Abstract:
The all-weather intelligent surveillance system is
the prime challenge for computer vision researchers. The
surveillance is mostly done to analyze the human activity in a
particular region. Several extreme weather conditions like rain,
snow, haze, fog etc. halts the surveillance process and thus
decreases the reliability of the surveillance system. Here, an
attempt is made to tackle one of these weather situation i.e. haze
in case of surveillance. Haze distorts the quality of images and
videos captured by camera. Due to poor quality, it is difficult to
analyze the haze degraded video for the human activities using the
existing state-of-the-art methods for human action recognition
(HAR). Therefore, in this paper, a new two level saliency based
end-to-end network (TSNet) for HAR in hazy videos is proposed.
De-hazing approaches given in [1]–[9] have certain limitations and
therefore we fine-tuned the de-hazing network given in [10] for
HAR. The concept of rank pooling given in [11] is further utilized
to efficiently represent the temporal saliency of the video. The
transmission map information is utilized here to fix the spatial
saliency in each frame.
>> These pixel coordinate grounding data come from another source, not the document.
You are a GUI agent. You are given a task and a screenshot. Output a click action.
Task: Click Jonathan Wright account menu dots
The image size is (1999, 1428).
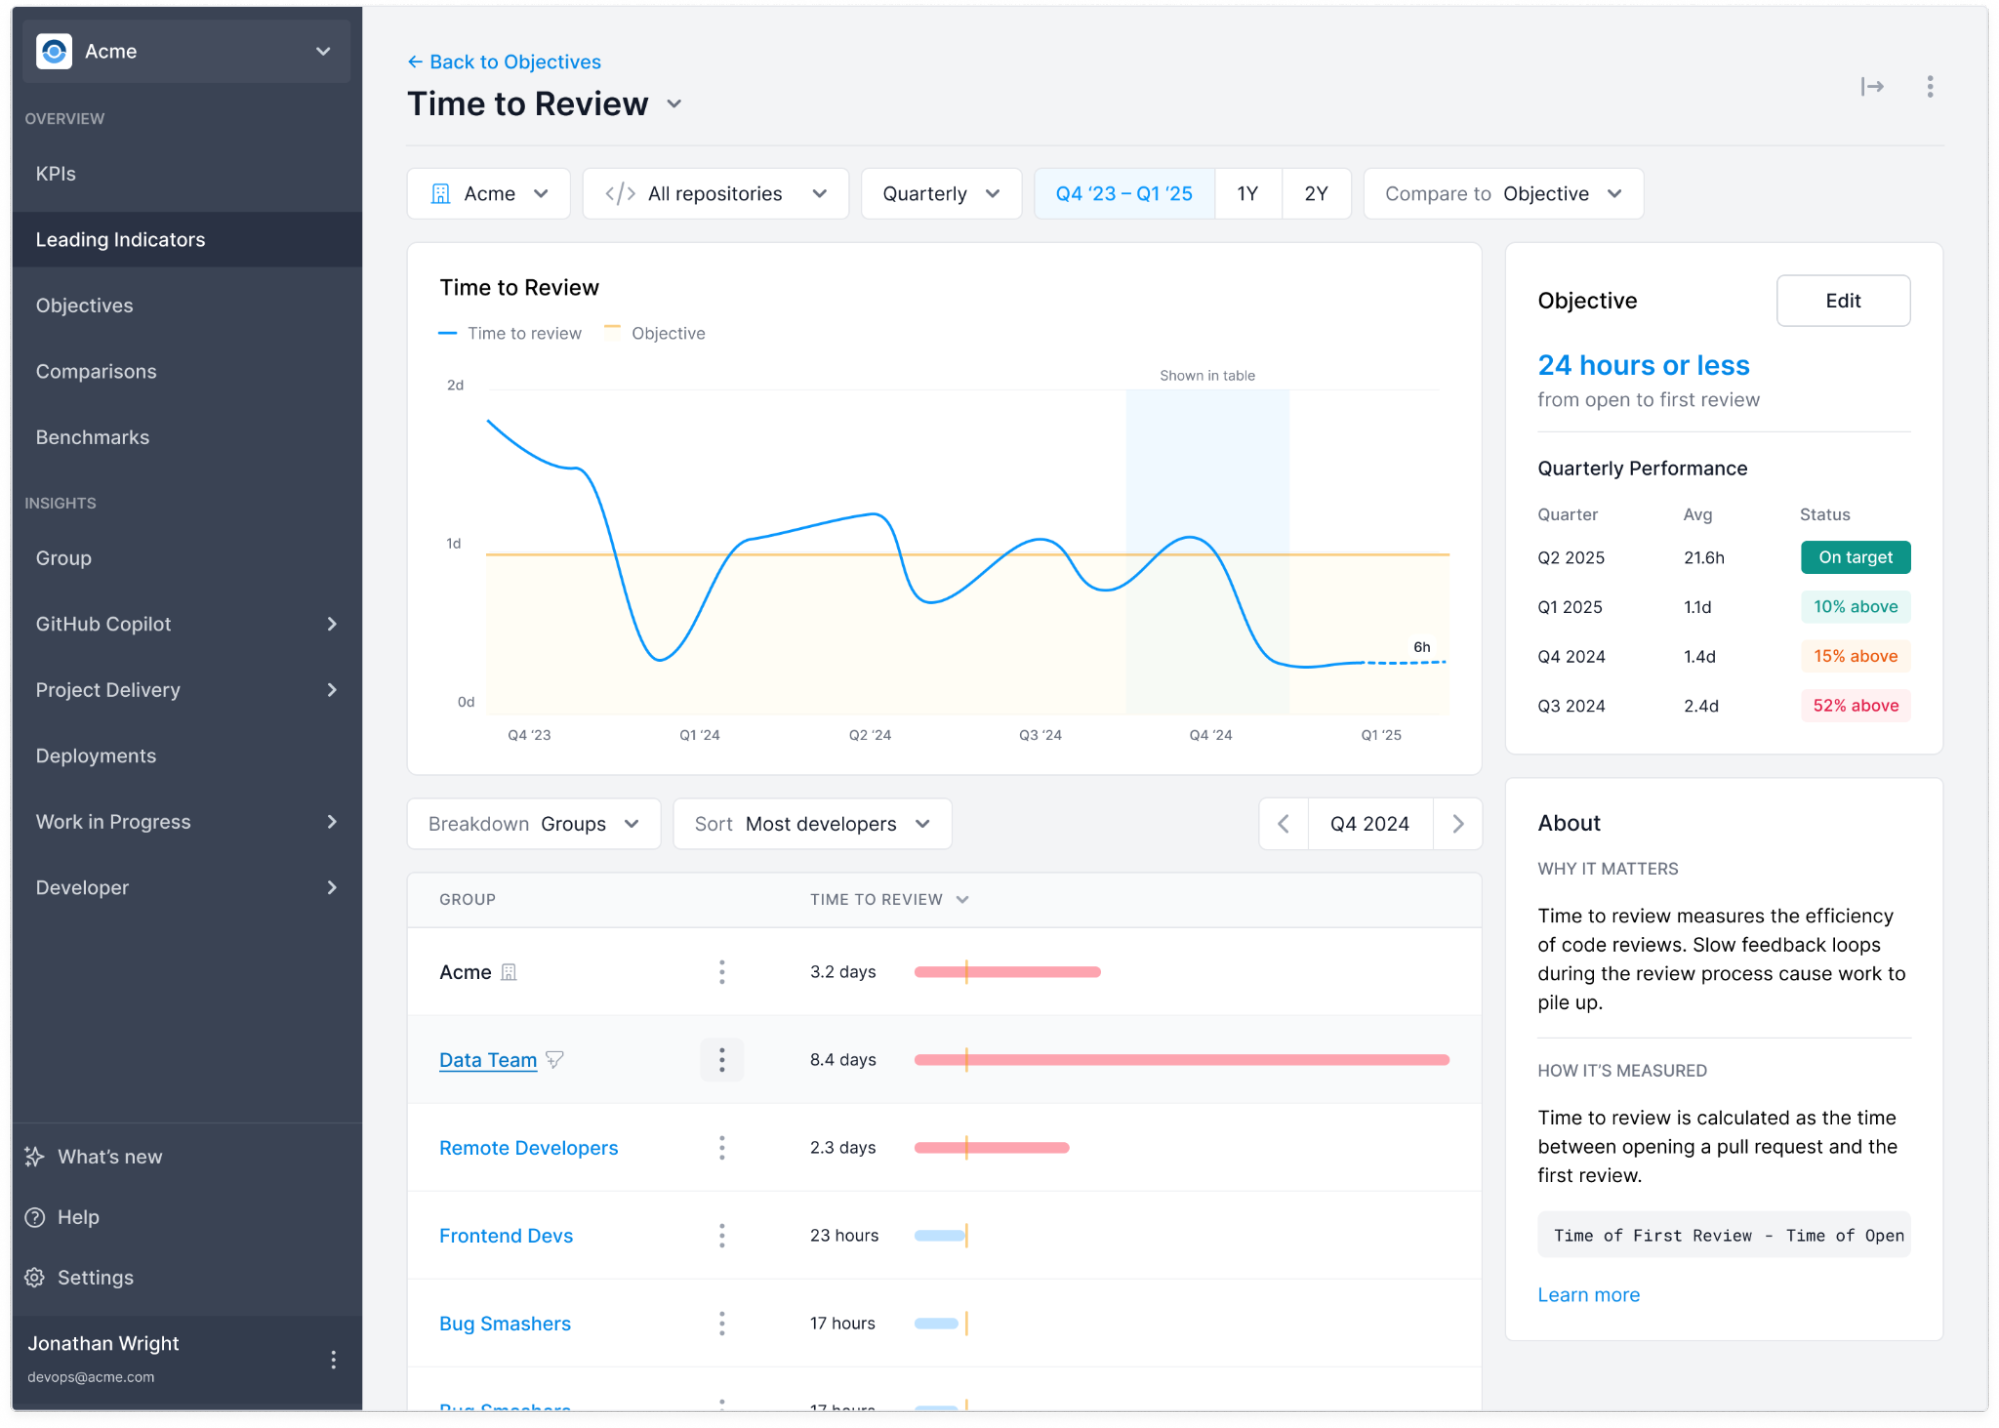(x=333, y=1359)
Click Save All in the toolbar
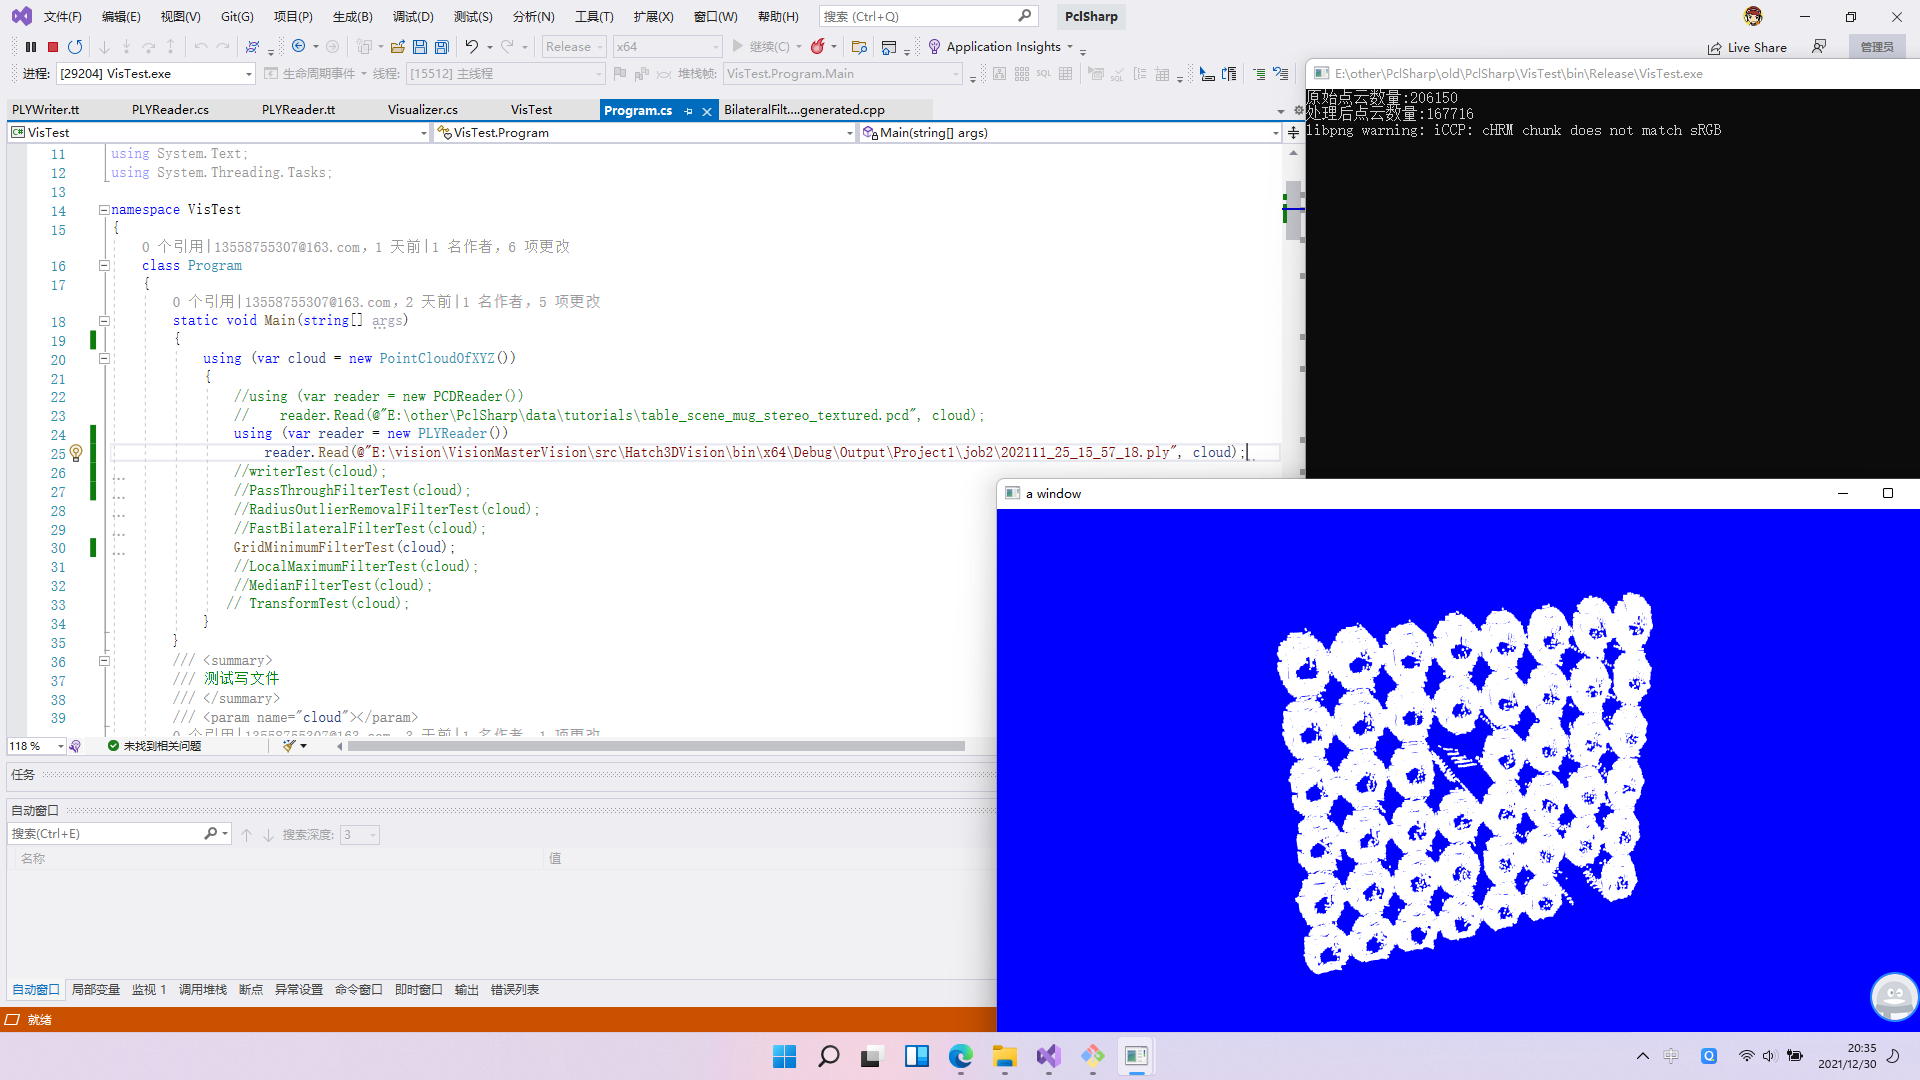 tap(443, 46)
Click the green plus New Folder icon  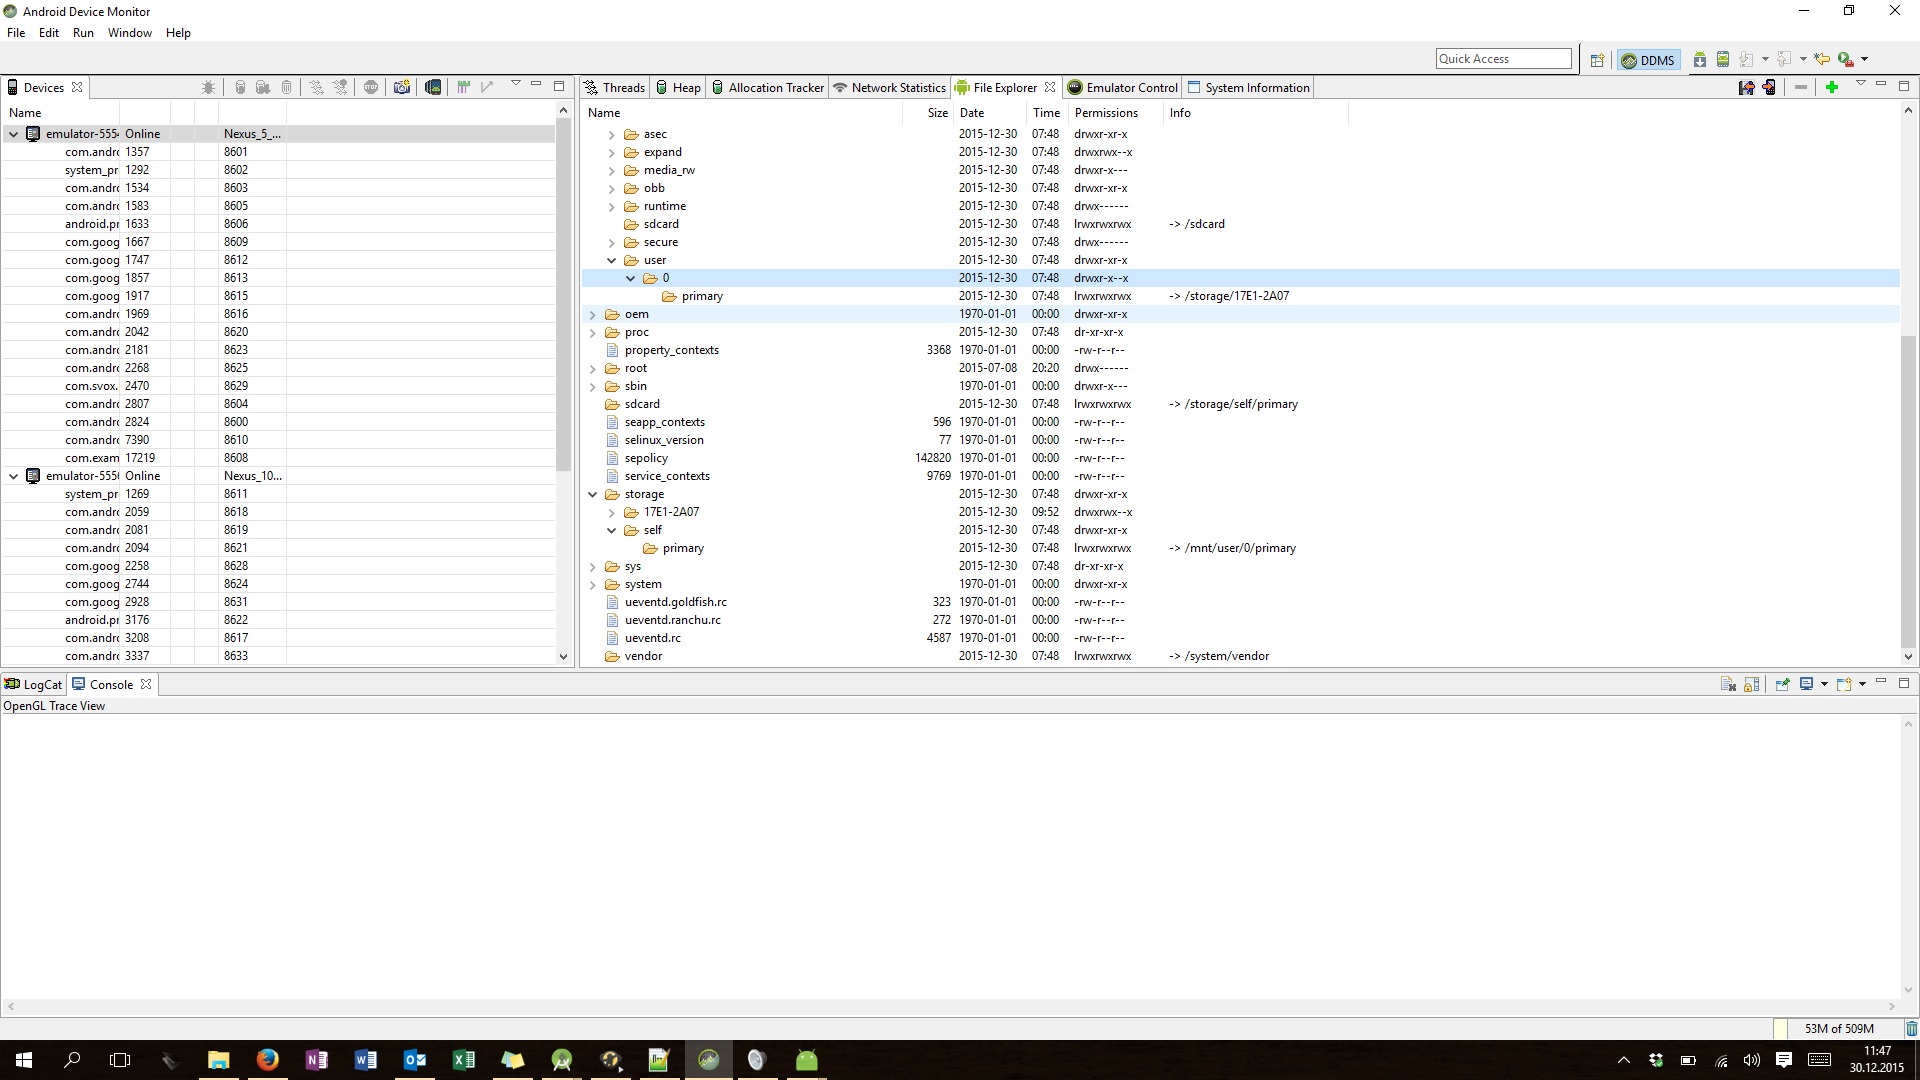click(x=1831, y=87)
As currently, there is no dataset available
for HAR in hazy video, here a new dataset of hazy video is
generated from two benchmark datasets namely HMDB51 [12]
and UCF101 [13] by adding synthetic haze. The existing methods
for HAR proposed in [11], [14], [15] are applied and compared
with the proposed method on proposed hazy-HMDB51 and hazyUCF101. The proposed method clearly outperforms the above
mentioned methods in terms of average recognition rate (ARR).